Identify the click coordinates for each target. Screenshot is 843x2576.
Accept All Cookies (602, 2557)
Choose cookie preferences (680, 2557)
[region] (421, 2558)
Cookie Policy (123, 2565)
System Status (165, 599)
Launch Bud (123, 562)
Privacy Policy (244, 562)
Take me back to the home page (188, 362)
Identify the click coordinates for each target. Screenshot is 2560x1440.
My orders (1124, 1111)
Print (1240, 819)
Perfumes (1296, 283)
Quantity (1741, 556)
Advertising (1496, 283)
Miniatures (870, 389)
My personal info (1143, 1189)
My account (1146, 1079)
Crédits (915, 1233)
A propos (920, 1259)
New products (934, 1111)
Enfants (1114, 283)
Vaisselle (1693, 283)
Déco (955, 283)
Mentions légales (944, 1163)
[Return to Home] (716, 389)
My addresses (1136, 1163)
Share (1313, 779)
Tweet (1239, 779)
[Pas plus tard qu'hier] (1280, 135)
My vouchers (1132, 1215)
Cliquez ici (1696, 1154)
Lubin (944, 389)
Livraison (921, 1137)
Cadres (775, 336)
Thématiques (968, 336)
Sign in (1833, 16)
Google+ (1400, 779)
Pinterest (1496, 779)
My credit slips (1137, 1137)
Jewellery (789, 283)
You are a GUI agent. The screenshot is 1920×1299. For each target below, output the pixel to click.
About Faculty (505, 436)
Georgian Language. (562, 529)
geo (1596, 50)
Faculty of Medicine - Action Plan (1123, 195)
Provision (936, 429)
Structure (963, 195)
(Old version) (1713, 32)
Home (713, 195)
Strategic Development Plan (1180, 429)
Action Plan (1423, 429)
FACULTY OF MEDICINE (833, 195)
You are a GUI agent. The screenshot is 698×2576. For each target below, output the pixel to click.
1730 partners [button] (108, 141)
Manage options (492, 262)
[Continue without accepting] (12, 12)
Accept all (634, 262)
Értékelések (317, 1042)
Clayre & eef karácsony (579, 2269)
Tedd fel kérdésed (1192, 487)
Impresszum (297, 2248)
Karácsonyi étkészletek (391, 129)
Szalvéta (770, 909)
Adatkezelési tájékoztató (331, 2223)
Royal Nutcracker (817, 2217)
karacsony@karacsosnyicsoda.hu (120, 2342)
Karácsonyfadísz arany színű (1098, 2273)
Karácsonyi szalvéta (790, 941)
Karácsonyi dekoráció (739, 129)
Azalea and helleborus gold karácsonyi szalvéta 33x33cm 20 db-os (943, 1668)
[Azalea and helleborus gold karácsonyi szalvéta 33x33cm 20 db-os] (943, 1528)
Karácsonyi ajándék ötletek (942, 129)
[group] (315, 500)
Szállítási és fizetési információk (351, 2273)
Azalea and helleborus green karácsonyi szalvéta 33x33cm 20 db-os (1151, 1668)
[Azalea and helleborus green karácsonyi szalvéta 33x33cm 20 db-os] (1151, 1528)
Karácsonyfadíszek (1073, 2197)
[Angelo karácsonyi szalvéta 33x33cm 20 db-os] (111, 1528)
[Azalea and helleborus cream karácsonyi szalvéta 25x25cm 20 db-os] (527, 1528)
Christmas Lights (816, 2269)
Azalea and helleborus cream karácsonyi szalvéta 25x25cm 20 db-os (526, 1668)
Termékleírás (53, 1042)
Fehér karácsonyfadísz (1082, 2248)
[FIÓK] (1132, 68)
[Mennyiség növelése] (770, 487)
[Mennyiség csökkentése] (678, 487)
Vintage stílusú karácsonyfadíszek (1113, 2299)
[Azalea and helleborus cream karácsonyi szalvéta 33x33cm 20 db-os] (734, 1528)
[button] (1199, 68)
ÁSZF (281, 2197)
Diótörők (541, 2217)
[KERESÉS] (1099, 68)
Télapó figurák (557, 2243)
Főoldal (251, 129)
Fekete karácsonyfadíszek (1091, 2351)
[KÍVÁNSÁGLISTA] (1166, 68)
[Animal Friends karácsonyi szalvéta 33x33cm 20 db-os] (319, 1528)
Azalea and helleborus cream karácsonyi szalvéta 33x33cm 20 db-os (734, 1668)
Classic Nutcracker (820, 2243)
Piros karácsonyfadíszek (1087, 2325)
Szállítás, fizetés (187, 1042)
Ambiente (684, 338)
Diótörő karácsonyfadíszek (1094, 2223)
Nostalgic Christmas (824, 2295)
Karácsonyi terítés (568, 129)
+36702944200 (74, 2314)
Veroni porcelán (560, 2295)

▶ [WHAT THE TASK ASKS]
An exact copy of every entry above is the expected answer.

▶ [TASK ANSWER]
Identify the click coordinates for each target. Screenshot is 843x2576.
Accept All Cookies (602, 2557)
Choose cookie preferences (680, 2557)
[region] (421, 2558)
Cookie Policy (123, 2565)
System Status (165, 599)
Launch Bud (123, 562)
Privacy Policy (244, 562)
Take me back to the home page (188, 362)
Identify the click coordinates for each target. Screenshot is 2560x1440.
My orders (1124, 1111)
Print (1240, 819)
Perfumes (1296, 283)
Quantity (1741, 556)
Advertising (1496, 283)
Miniatures (870, 389)
My personal info (1143, 1189)
My account (1146, 1079)
Crédits (915, 1233)
A propos (920, 1259)
New products (934, 1111)
Enfants (1114, 283)
Vaisselle (1693, 283)
Déco (955, 283)
Mentions légales (944, 1163)
[Return to Home] (716, 389)
My addresses (1136, 1163)
Share (1313, 779)
Tweet (1239, 779)
[Pas plus tard qu'hier] (1280, 135)
My vouchers (1132, 1215)
Cliquez ici (1696, 1154)
Lubin (944, 389)
Livraison (921, 1137)
Cadres (775, 336)
Thématiques (968, 336)
Sign in (1833, 16)
Google+ (1400, 779)
Pinterest (1496, 779)
My credit slips (1137, 1137)
Jewellery (789, 283)
You are a GUI agent. The screenshot is 1920×1299. For each target below, output the pixel to click.
About Faculty (505, 436)
Georgian Language. (562, 529)
geo (1596, 50)
Faculty of Medicine - Action Plan (1123, 195)
Provision (936, 429)
Structure (963, 195)
(Old version) (1713, 32)
Home (713, 195)
Strategic Development Plan (1180, 429)
Action Plan (1423, 429)
FACULTY OF MEDICINE (833, 195)
You are a GUI agent. The screenshot is 698×2576. For each target below, output the pixel to click.
1730 partners [button] (108, 141)
Manage options (492, 262)
[Continue without accepting] (12, 12)
Accept all (634, 262)
Értékelések (317, 1042)
Clayre & eef karácsony (579, 2269)
Tedd fel kérdésed (1192, 487)
Impresszum (297, 2248)
Karácsonyi étkészletek (391, 129)
Szalvéta (770, 909)
Adatkezelési tájékoztató (331, 2223)
Royal Nutcracker (817, 2217)
karacsony@karacsosnyicsoda.hu (120, 2342)
Karácsonyfadísz arany színű (1098, 2273)
Karácsonyi szalvéta (790, 941)
Karácsonyi dekoráció (739, 129)
Azalea and helleborus gold karácsonyi szalvéta 33x33cm 20 db-os (943, 1668)
[Azalea and helleborus gold karácsonyi szalvéta 33x33cm 20 db-os] (943, 1528)
Karácsonyi ajándék ötletek (942, 129)
[group] (315, 500)
Szállítási és fizetési információk (351, 2273)
Azalea and helleborus green karácsonyi szalvéta 33x33cm 20 db-os (1151, 1668)
[Azalea and helleborus green karácsonyi szalvéta 33x33cm 20 db-os] (1151, 1528)
Karácsonyfadíszek (1073, 2197)
[Angelo karácsonyi szalvéta 33x33cm 20 db-os] (111, 1528)
[Azalea and helleborus cream karácsonyi szalvéta 25x25cm 20 db-os] (527, 1528)
Christmas Lights (816, 2269)
Azalea and helleborus cream karácsonyi szalvéta 25x25cm 20 db-os (526, 1668)
Termékleírás (53, 1042)
Fehér karácsonyfadísz (1082, 2248)
[FIÓK] (1132, 68)
[Mennyiség növelése] (770, 487)
[Mennyiség csökkentése] (678, 487)
Vintage stílusú karácsonyfadíszek (1113, 2299)
[Azalea and helleborus cream karácsonyi szalvéta 33x33cm 20 db-os] (734, 1528)
[button] (1199, 68)
ÁSZF (281, 2197)
Diótörők (541, 2217)
[KERESÉS] (1099, 68)
Télapó figurák (557, 2243)
Főoldal (251, 129)
Fekete karácsonyfadíszek (1091, 2351)
[KÍVÁNSÁGLISTA] (1166, 68)
[Animal Friends karácsonyi szalvéta 33x33cm 20 db-os] (319, 1528)
Azalea and helleborus cream karácsonyi szalvéta 33x33cm 20 db-os (734, 1668)
Classic Nutcracker (820, 2243)
Piros karácsonyfadíszek (1087, 2325)
Szállítás, fizetés (187, 1042)
Ambiente (684, 338)
Diótörő karácsonyfadíszek (1094, 2223)
Nostalgic Christmas (824, 2295)
Karácsonyi terítés (568, 129)
+36702944200 (74, 2314)
Veroni porcelán (560, 2295)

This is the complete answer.